%%

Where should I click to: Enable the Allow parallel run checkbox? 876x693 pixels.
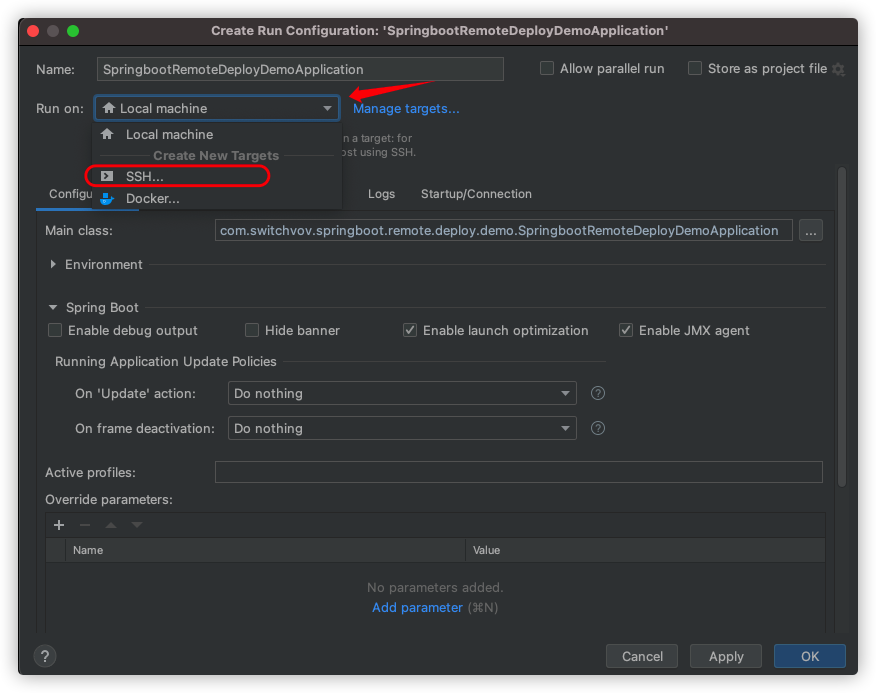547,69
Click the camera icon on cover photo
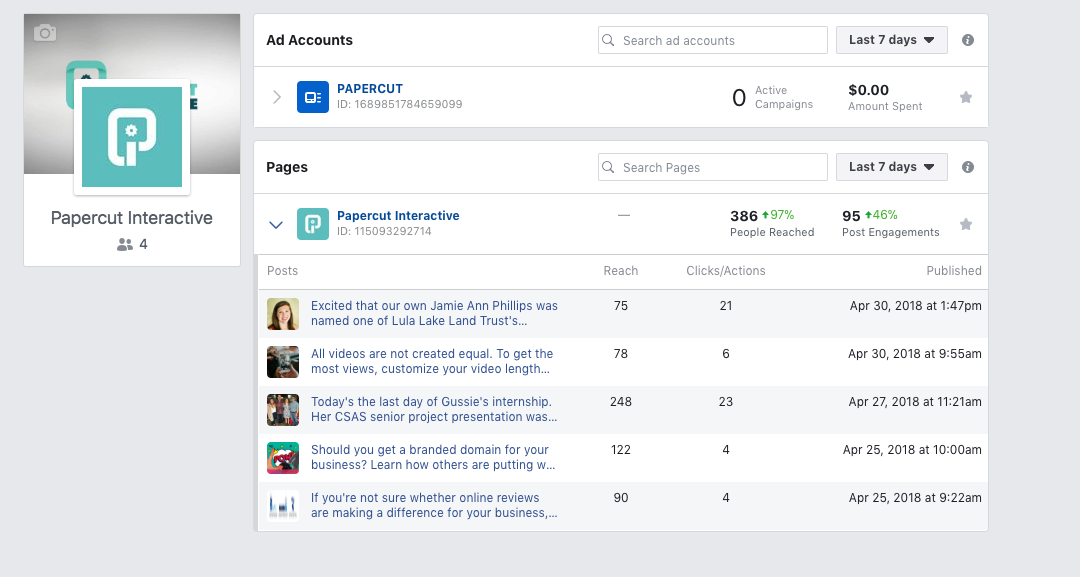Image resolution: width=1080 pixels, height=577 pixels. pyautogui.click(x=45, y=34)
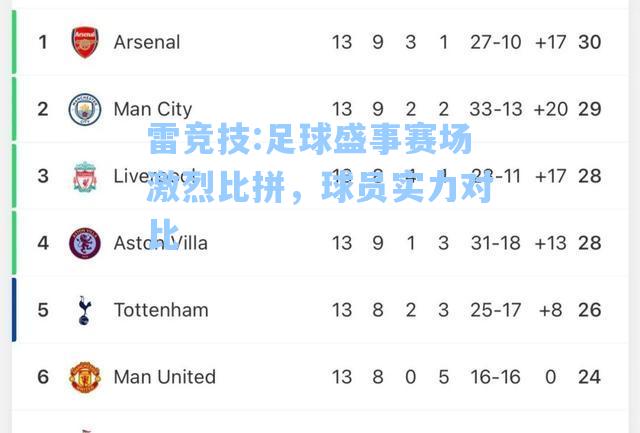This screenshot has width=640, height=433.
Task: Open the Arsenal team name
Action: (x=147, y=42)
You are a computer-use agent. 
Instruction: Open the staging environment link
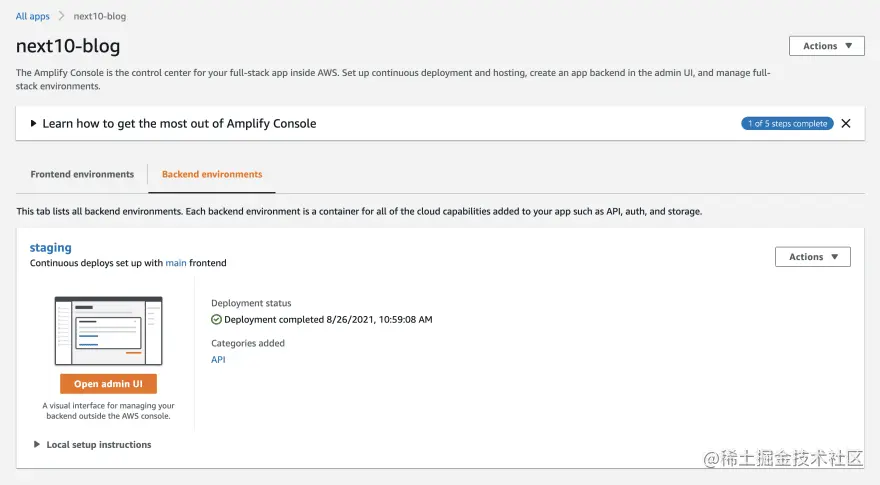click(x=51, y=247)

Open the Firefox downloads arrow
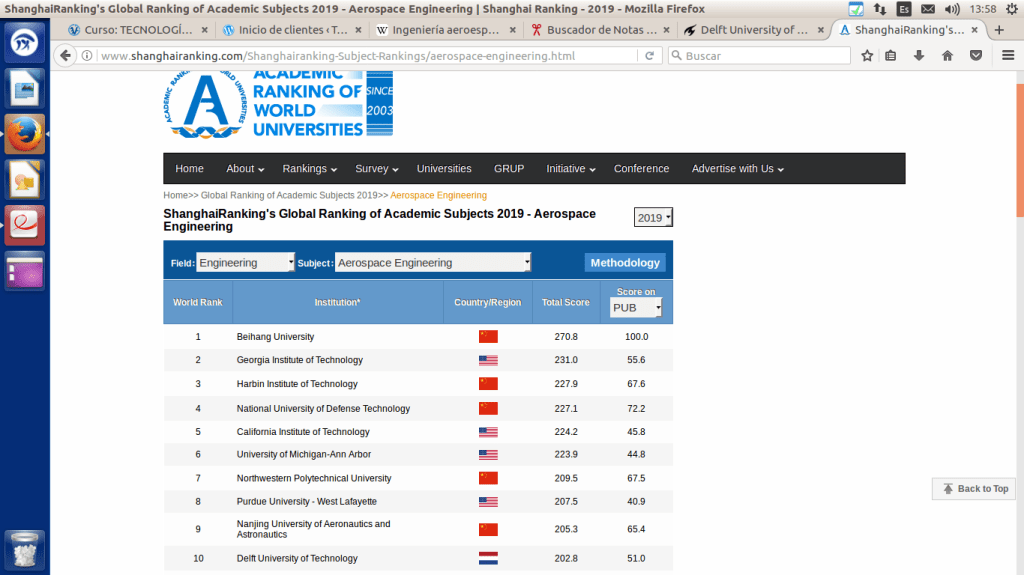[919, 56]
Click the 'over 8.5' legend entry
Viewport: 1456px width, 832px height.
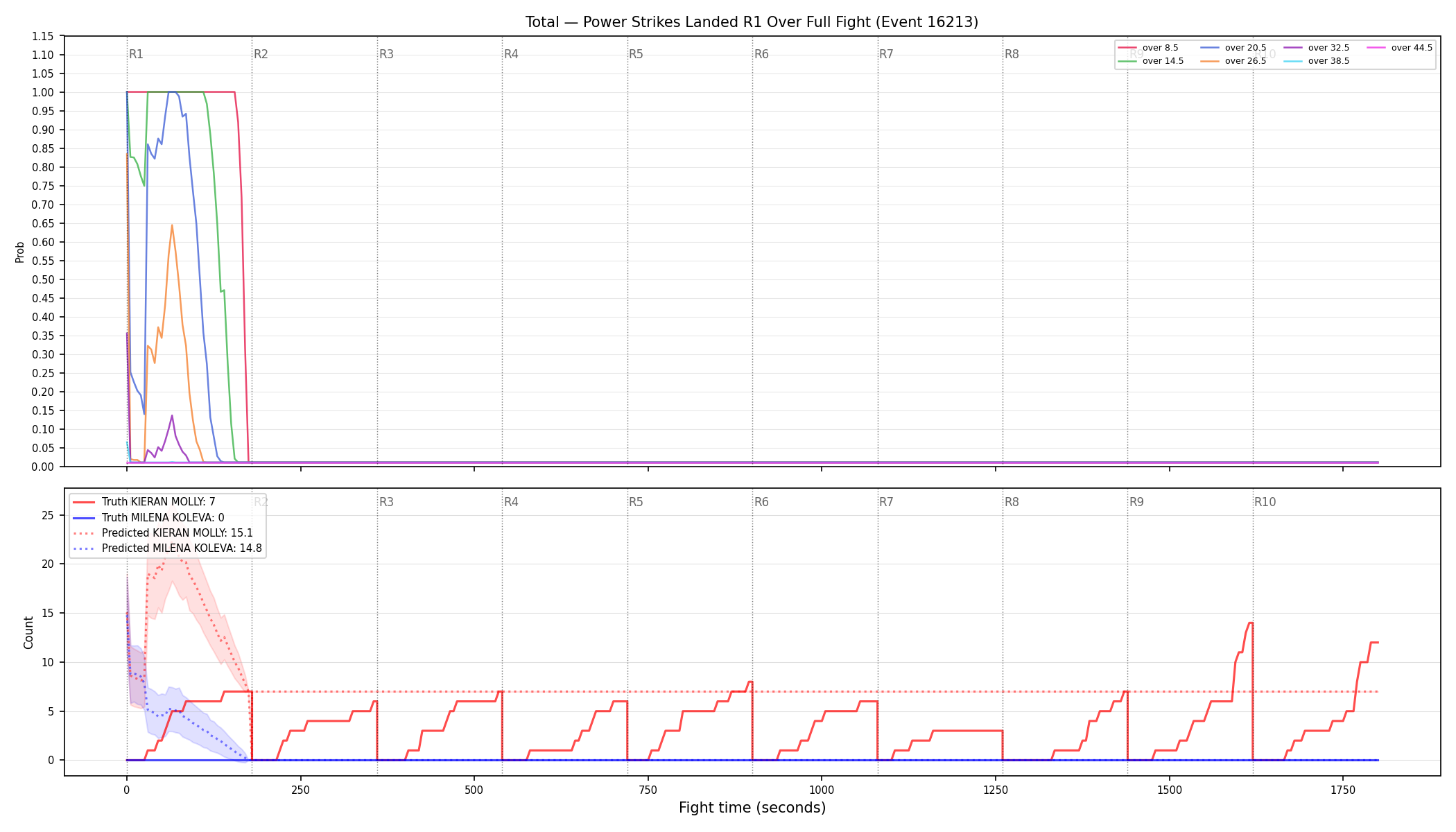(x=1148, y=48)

%%

• _Required task_
Print the stretch of the data from the line containing "You are a computer-use agent." through the end of the data, word for word. Leave the pictures out.

• _Solved problem_
You are a computer-use agent. 
Instruction: Open the staging environment link
click(x=51, y=247)

Open the Firefox downloads arrow
[919, 56]
Click the 'over 8.5' legend entry
Viewport: 1456px width, 832px height.
(x=1148, y=48)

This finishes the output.